# [Your goal]
Convert the items below into a JSON list of strings, one string for each line, and leave out the blank lines.

# [Data for the task]
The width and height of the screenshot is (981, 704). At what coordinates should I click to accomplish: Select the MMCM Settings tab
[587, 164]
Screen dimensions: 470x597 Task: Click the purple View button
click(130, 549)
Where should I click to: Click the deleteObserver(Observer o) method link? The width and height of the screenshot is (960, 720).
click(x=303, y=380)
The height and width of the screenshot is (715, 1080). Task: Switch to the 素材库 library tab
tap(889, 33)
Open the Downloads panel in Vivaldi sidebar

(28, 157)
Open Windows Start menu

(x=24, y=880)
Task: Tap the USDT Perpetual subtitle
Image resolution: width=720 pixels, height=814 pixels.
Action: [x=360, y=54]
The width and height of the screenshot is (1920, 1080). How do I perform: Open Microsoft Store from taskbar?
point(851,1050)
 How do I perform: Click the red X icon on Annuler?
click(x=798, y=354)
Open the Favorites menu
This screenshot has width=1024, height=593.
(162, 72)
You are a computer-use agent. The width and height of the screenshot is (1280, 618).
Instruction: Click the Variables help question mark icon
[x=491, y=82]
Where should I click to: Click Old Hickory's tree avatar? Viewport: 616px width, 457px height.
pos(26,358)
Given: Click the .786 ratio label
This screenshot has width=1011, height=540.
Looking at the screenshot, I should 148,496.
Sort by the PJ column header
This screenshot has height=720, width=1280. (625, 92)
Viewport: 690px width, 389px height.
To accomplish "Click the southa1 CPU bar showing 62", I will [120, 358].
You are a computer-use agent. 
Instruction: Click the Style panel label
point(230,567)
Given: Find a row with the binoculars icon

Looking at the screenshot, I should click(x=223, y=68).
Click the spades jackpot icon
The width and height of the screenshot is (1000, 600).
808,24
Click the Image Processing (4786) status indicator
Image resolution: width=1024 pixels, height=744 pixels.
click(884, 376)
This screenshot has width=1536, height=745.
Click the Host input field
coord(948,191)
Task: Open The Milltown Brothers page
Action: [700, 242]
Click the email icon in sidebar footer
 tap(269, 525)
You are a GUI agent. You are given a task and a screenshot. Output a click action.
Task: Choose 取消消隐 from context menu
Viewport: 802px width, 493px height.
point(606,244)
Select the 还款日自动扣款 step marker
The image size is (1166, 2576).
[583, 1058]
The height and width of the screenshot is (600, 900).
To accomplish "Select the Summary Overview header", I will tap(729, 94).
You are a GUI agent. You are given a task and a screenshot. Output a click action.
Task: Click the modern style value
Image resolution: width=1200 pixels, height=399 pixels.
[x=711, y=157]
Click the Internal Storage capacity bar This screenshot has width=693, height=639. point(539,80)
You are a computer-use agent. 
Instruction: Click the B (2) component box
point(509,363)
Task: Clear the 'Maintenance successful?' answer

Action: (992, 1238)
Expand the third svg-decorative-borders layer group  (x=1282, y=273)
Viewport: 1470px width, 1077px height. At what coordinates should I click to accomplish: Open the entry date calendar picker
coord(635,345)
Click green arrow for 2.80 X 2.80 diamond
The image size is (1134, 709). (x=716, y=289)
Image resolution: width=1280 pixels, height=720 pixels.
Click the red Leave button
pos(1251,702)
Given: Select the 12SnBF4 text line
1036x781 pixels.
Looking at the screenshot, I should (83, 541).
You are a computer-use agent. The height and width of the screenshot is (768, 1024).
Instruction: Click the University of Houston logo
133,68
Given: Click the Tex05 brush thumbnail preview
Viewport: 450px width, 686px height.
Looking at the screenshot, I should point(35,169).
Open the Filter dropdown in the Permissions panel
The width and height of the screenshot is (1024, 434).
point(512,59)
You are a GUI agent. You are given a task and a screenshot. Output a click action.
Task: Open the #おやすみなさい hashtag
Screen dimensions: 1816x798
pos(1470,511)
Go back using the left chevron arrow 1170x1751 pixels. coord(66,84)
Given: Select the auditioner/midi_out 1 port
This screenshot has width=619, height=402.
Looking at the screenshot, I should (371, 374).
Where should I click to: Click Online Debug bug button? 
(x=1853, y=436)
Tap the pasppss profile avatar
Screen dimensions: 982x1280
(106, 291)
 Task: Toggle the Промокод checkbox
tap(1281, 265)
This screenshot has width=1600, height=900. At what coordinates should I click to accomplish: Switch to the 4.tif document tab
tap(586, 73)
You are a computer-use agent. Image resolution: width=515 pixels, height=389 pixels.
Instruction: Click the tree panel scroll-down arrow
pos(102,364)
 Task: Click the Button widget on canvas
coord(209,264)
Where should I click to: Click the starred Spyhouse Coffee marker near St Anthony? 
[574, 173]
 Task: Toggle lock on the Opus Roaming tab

# [Task result]
[
  "The width and height of the screenshot is (981, 704). At what coordinates should I click to accomplish: Select the MMCM Settings tab",
  "[587, 164]",
  "Screen dimensions: 470x597 Task: Click the purple View button",
  "click(130, 549)",
  "Where should I click to: Click the deleteObserver(Observer o) method link? The width and height of the screenshot is (960, 720).",
  "click(x=303, y=380)",
  "The height and width of the screenshot is (715, 1080). Task: Switch to the 素材库 library tab",
  "tap(889, 33)",
  "Open the Downloads panel in Vivaldi sidebar",
  "(28, 157)",
  "Open Windows Start menu",
  "(x=24, y=880)",
  "Task: Tap the USDT Perpetual subtitle",
  "Image resolution: width=720 pixels, height=814 pixels.",
  "Action: [x=360, y=54]",
  "The width and height of the screenshot is (1920, 1080). How do I perform: Open Microsoft Store from taskbar?",
  "point(851,1050)",
  " How do I perform: Click the red X icon on Annuler?",
  "click(x=798, y=354)",
  "Open the Favorites menu",
  "This screenshot has width=1024, height=593.",
  "(162, 72)",
  "You are a computer-use agent. The width and height of the screenshot is (1280, 618).",
  "Instruction: Click the Variables help question mark icon",
  "[x=491, y=82]",
  "Where should I click to: Click Old Hickory's tree avatar? Viewport: 616px width, 457px height.",
  "pos(26,358)",
  "Given: Click the .786 ratio label",
  "This screenshot has width=1011, height=540.",
  "Looking at the screenshot, I should 148,496.",
  "Sort by the PJ column header",
  "This screenshot has height=720, width=1280. (625, 92)",
  "Viewport: 690px width, 389px height.",
  "To accomplish \"Click the southa1 CPU bar showing 62\", I will [120, 358].",
  "You are a computer-use agent. ",
  "Instruction: Click the Style panel label",
  "point(230,567)",
  "Given: Find a row with the binoculars icon",
  "Looking at the screenshot, I should click(x=223, y=68).",
  "Click the spades jackpot icon",
  "The width and height of the screenshot is (1000, 600).",
  "808,24",
  "Click the Image Processing (4786) status indicator",
  "Image resolution: width=1024 pixels, height=744 pixels.",
  "click(884, 376)",
  "This screenshot has width=1536, height=745.",
  "Click the Host input field",
  "coord(948,191)",
  "Task: Open The Milltown Brothers page",
  "Action: [700, 242]",
  "Click the email icon in sidebar footer",
  " tap(269, 525)",
  "You are a GUI agent. You are given a task and a screenshot. Output a click action.",
  "Task: Choose 取消消隐 from context menu",
  "Viewport: 802px width, 493px height.",
  "point(606,244)",
  "Select the 还款日自动扣款 step marker",
  "The image size is (1166, 2576).",
  "[583, 1058]",
  "The height and width of the screenshot is (600, 900).",
  "To accomplish \"Select the Summary Overview header\", I will tap(729, 94).",
  "You are a GUI agent. You are given a task and a screenshot. Output a click action.",
  "Task: Click the modern style value",
  "Image resolution: width=1200 pixels, height=399 pixels.",
  "[x=711, y=157]",
  "Click the Internal Storage capacity bar This screenshot has width=693, height=639. point(539,80)",
  "You are a computer-use agent. ",
  "Instruction: Click the B (2) component box",
  "point(509,363)",
  "Task: Clear the 'Maintenance successful?' answer",
  "Action: (992, 1238)",
  "Expand the third svg-decorative-borders layer group  (x=1282, y=273)",
  "Viewport: 1470px width, 1077px height. At what coordinates should I click to accomplish: Open the entry date calendar picker",
  "coord(635,345)",
  "Click green arrow for 2.80 X 2.80 diamond",
  "The image size is (1134, 709). (x=716, y=289)",
  "Image resolution: width=1280 pixels, height=720 pixels.",
  "Click the red Leave button",
  "pos(1251,702)",
  "Given: Select the 12SnBF4 text line",
  "1036x781 pixels.",
  "Looking at the screenshot, I should (83, 541).",
  "You are a computer-use agent. The height and width of the screenshot is (768, 1024).",
  "Instruction: Click the University of Houston logo",
  "133,68",
  "Given: Click the Tex05 brush thumbnail preview",
  "Viewport: 450px width, 686px height.",
  "Looking at the screenshot, I should point(35,169).",
  "Open the Filter dropdown in the Permissions panel",
  "The width and height of the screenshot is (1024, 434).",
  "point(512,59)",
  "You are a GUI agent. You are given a task and a screenshot. Output a click action.",
  "Task: Open the #おやすみなさい hashtag",
  "Screen dimensions: 1816x798",
  "pos(1470,511)",
  "Go back using the left chevron arrow 1170x1751 pixels. coord(66,84)",
  "Given: Select the auditioner/midi_out 1 port",
  "This screenshot has width=619, height=402.",
  "Looking at the screenshot, I should (371, 374).",
  "Where should I click to: Click Online Debug bug button? ",
  "(x=1853, y=436)",
  "Tap the pasppss profile avatar",
  "Screen dimensions: 982x1280",
  "(106, 291)",
  " Task: Toggle the Промокод checkbox",
  "tap(1281, 265)",
  "This screenshot has width=1600, height=900. At what coordinates should I click to accomplish: Switch to the 4.tif document tab",
  "tap(586, 73)",
  "You are a computer-use agent. Image resolution: width=515 pixels, height=389 pixels.",
  "Instruction: Click the tree panel scroll-down arrow",
  "pos(102,364)",
  " Task: Click the Button widget on canvas",
  "coord(209,264)",
  "Where should I click to: Click the starred Spyhouse Coffee marker near St Anthony? ",
  "[574, 173]",
  " Task: Toggle lock on the Opus Roaming tab"
]